The Triton architecture allows multiple models and/or multiple instances of the same model to execute in parallel on the same system. The system may have zero, one, or many GPUs. The following figure shows an example with two models; model0 and model1. Assuming Triton is not currently processing any request, when two requests arrive simultaneously, one for each model, Triton immediately schedules both of them onto the GPU and the GPU’s hardware scheduler begins working on both computations in parallel. Models executing on the system's CPU are handled similarly by Triton except that the scheduling of the CPU threads execution each model is handled by the system's OS.
By default, if multiple requests for the same model arrive at the same time, Triton will serialize their execution by scheduling only one at a time on the GPU, as shown in the following figure.
Triton provides a model configuration option called instance-group that allows each model to specify how many parallel executions of that model should be allowed. Each such enabled parallel execution is referred to as an instance. By default, Triton gives each model a single instance for each available GPU in the system. By using the instance_group field in the model configuration, the number of execution instances for a model can be changed. The following figure shows model execution when model1 is configured to allow three instances. As shown in the figure, the first three model1 inference requests are immediately executed in parallel. The fourth model1 inference request must wait until one of the first three executions completes before beginning.
Triton supports multiple scheduling and batching algorithms that can be selected independently for each model. This section describes stateless and stateful models and how Triton provides schedulers to support those model types. For a given model, the selection and configuration of the scheduler is done with the model's configuration file.
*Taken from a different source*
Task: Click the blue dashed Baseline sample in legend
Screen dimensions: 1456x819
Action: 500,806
With respect to Triton's schedulers, a stateless model does not maintain state between inference requests. Each inference performed on a stateless model is independent of all other inferences using that model.
Examples of stateless models are CNNs such as image classification and object detection. The default scheduler or dynamic batcher can be used as the scheduler for these stateless models.
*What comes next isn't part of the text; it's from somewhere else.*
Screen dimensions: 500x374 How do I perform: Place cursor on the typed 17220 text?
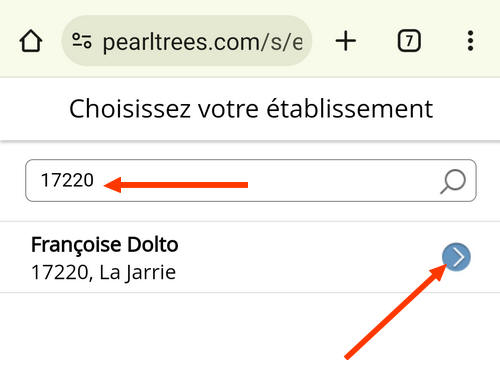pyautogui.click(x=67, y=180)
RNNs and similar models which do have internal memory can be stateless as long as the state they maintain does not span inference requests. For example, an RNN that iterates over all elements in a batch is considered stateless by Triton if the internal state is not carried between batches of inference requests. The default scheduler can be used for these stateless models. The dynamic batcher cannot be used since the model is typically not expecting the batch to represent multiple inference requests.
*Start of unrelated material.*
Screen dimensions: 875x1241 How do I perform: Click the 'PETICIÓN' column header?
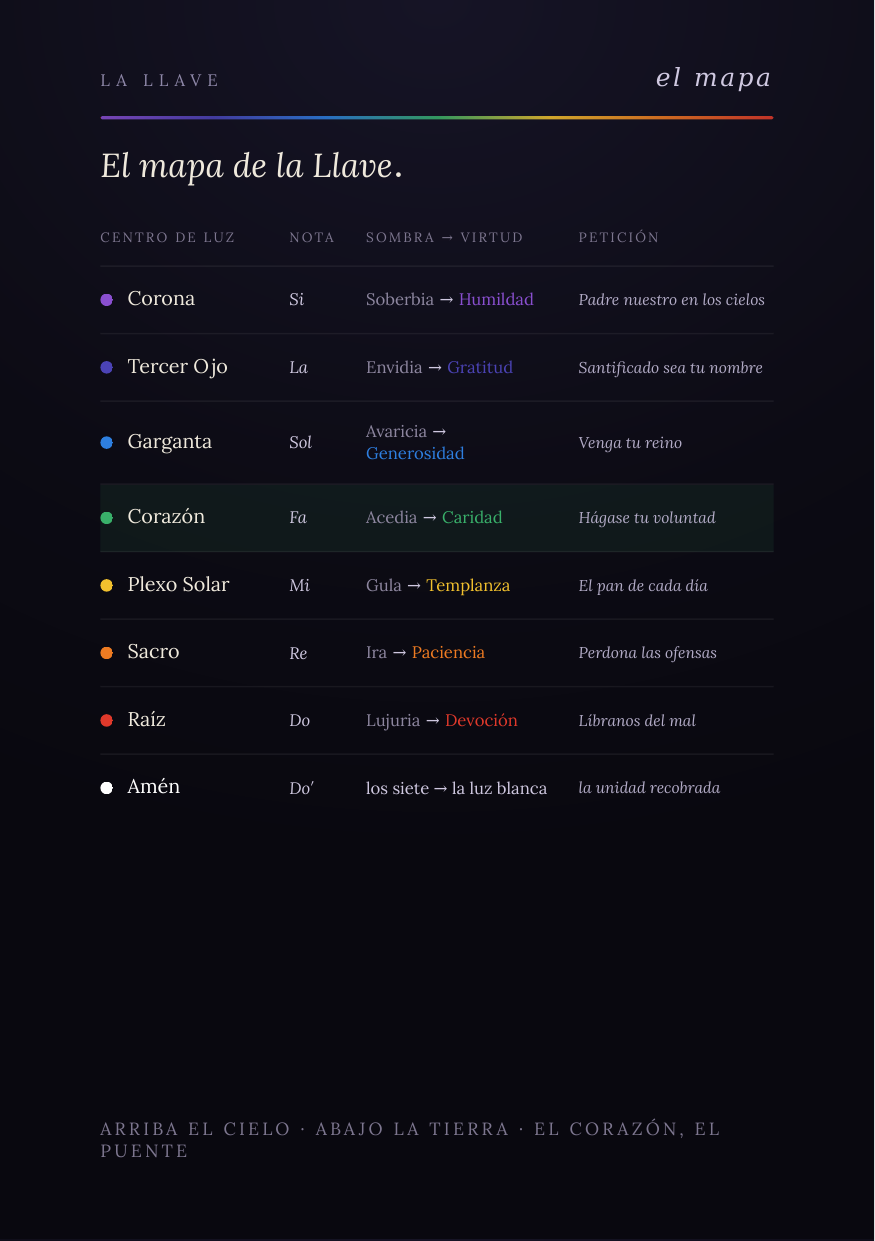point(619,237)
With respect to Triton's schedulers, a stateful model does maintain state between inference requests. The model is expecting multiple inference requests that together form a sequence of inferences that must be routed to the same model instance so that the state being maintained by the model is correctly updated. Moreover, the model may require that Triton provide control signals indicating, for example, the start and end of the sequence.
The sequence batcher must be used for these stateful models. As explained below, the sequence batcher ensures that all inference requests in a sequence get routed to the same model instance so that the model can maintain state correctly. The sequence batcher also communicates with the model to indicate when a sequence is starting, when a sequence is ending, when a sequence has an inference request ready for execution, and the correlation ID of the sequence.
When making inference requests for a stateful model, the client application must provide the same correlation ID to all requests in a sequence, and must also mark the start and end of the sequence. The correlation ID allows Triton to identify that the requests belong to the same sequence.
For a stateful model to operate correctly with the sequence batcher, the model must typically accept one or more control input tensors that Triton uses to communicate with the model. The ModelSequenceBatching::Control section of the model configuration indicates how the model exposes the tensors that the sequence batcher should use for these controls. All controls are optional. Below is portion of a model configuration that shows an example configuration for all the available control signals.
sequence_batching {
control_input [
{
name: "START"
control [
{
kind: CONTROL_SEQUENCE_START
fp32_false_true: [ 0, 1 ]
}
]
},
{
name: "END"
control [
{
kind: CONTROL_SEQUENCE_END
fp32_false_true: [ 0, 1 ]
}
]
},
{
name: "READY"
control [
{
kind: CONTROL_SEQUENCE_READY
fp32_false_true: [ 0, 1 ]
}
]
},
{
name: "CORRID"
control [
{
kind: CONTROL_SEQUENCE_CORRID
data_type: TYPE_UINT64
}
]
}
]
}
-
Start: The start input tensor is specified using CONTROL_SEQUENCE_START in the configuration. The example configuration indicates that the model has an input tensor called START with a 32-bit floating point data-type. The sequence batcher will define this tensor when executing an inference on the model. The START tensor must be 1-dimensional with size equal to the batch-size. Each element in the tensor indicates if the sequence in the corresponding batch slot is starting or not. In the example configuration, fp32_false_true indicates that a sequence start is indicated by tensor element equal to 1, and non-start is indicated by tensor element equal to 0.
-
End: The end input tensor is specified using CONTROL_SEQUENCE_END in the configuration. The example configuration indicates that the model has an input tensor called END with a 32-bit floating point data-type. The sequence batcher will define this tensor when executing an inference on the model. The END tensor must be 1-dimensional with size equal to the batch-size. Each element in the tensor indicates if the sequence in the corresponding batch slot is ending or not. In the example configuration, fp32_false_true indicates that a sequence end is indicated by tensor element equal to 1, and non-end is indicated by tensor element equal to 0.
-
Ready: The ready input tensor is specified using CONTROL_SEQUENCE_READY in the configuration. The example configuration indicates that the model has an input tensor called READY with a 32-bit floating point data-type. The sequence batcher will define this tensor when executing an inference on the model. The READY tensor must be 1-dimensional with size equal to the batch-size. Each element in the tensor indicates if the sequence in the corresponding batch slot has an inference request ready for inference. In the example configuration, fp32_false_true indicates that a sequence ready is indicated by tensor element equal to 1, and non-ready is indicated by tensor element equal to 0.
-
Correlation ID: The correlation ID input tensor is specified using CONTROL_SEQUENCE_CORRID in the configuration. The example configuration indicates that the model has an input tensor called CORRID with a unsigned 64-bit integer data-type. The sequence batcher will define this tensor when executing an inference on the model. The CORRID tensor must be 1-dimensional with size equal to the batch-size. Each element in the tensor indicates the correlation ID of the sequence in the corresponding batch slot.